Chuva torrencial. Vidros fechados, excepto o vidro da porta direita da frente, deixou de funcionar. Registar resultados para sentimentos futuros de “quero lá saber”. Saudades de ADMV, vida não é possível sem a proximidade física de ADMV. Lágrimas frequentes e sentimento de desespero existencial, possivelmente ampliado de alguma forma pela expectativa de custo monetário da reparação do comando eléctrico do vidro na BMW. Over and out.

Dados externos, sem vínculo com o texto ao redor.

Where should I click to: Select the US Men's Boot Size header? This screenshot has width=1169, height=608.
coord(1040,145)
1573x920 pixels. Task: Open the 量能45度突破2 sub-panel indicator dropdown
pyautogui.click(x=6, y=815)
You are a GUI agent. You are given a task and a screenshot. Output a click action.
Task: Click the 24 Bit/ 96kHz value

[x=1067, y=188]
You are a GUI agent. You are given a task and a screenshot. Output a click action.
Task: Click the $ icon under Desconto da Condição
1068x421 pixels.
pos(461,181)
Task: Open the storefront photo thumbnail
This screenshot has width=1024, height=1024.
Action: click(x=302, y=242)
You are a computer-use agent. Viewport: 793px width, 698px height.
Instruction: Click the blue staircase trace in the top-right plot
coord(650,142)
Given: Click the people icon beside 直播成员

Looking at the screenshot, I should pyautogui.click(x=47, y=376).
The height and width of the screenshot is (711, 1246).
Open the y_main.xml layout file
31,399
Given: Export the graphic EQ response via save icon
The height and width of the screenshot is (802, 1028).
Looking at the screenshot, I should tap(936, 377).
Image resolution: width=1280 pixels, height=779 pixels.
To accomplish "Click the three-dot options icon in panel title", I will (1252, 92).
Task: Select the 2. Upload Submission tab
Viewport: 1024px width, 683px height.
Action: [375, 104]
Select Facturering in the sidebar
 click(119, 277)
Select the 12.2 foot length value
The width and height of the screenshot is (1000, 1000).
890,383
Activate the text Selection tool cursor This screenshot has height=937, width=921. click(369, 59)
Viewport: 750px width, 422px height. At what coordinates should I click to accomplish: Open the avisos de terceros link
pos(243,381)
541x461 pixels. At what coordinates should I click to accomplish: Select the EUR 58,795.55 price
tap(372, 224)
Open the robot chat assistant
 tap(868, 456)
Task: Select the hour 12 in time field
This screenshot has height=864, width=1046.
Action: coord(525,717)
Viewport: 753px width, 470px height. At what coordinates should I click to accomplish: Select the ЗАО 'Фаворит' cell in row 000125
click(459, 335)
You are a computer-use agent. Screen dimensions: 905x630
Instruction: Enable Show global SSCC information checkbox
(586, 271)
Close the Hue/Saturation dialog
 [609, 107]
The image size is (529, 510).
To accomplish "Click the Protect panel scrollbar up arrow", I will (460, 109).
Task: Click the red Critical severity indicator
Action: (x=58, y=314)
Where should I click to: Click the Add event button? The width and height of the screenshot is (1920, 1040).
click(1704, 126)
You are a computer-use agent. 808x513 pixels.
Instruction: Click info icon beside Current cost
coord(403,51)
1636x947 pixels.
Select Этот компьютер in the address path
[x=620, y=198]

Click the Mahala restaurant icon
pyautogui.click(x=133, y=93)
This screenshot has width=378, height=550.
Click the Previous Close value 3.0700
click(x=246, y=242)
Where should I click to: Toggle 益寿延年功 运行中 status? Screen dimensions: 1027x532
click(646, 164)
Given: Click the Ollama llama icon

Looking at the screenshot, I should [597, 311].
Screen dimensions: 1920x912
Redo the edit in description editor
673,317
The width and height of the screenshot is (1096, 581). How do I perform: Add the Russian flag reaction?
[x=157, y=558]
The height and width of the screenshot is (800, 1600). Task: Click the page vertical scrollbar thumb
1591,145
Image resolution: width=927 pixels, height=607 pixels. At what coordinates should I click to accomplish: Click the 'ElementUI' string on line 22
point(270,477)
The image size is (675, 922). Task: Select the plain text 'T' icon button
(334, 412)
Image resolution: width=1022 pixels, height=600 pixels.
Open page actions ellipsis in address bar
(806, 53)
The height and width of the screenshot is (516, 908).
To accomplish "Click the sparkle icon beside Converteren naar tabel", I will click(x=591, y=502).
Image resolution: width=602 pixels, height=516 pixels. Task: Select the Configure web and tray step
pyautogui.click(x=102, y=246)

0355 horas, Delta +220km de ADMV, velocidade 170km/h, música… strange little girl, stranglers

Necessidade de interromper o afastamento a grande velocidade, formação de poça de água no banco de pele, orçamento para experiência ultrapassado, possível corte de financiamento para experiências futuras. Saída para área de serviço de Almodôvar. Estacionamento com cobertura. Cervejas integralmente consumidas. Solidão extrema, forte sensação de que não vale a pena viver sem ADMV misturada com sono e estimativas de orçamentos de reparação. Over and out.

Só gravei estas, de manhã fui tomar o pequeno almoço a Almodôvar e vim para cima nas calmas pela nacional. Lamento muito ter-te assustado quando acordaste sozinha de madrugada. Desculpa também não ter atendido o telemóvel e só chegar a casa a horas de almoço, cheio de fomeca. A propósito disso, dadas as circunstâncias, compreendo perfeitamente que não tenhas cozinhado o Empadão do Amor como disseste que ias fazer... E admito que o post-it com “adeus mundo cruel” pode ter-te induzido alguma preocupação desproporcional face à discussão que tivemos ontem à noite a propósito de margarida ou manteiga na massa (margarina?!…) Mas é preciso fazer estas experiências em nome da ciência. De forma controlada, sim, mas o mais realisticamente possível, para estarmos precavidos para este tipo de situação e procurar evitá-la. E da próxima vez, talvez penses duas vezes antes de meteres um bocadão de margarina no meu prato de esparguete.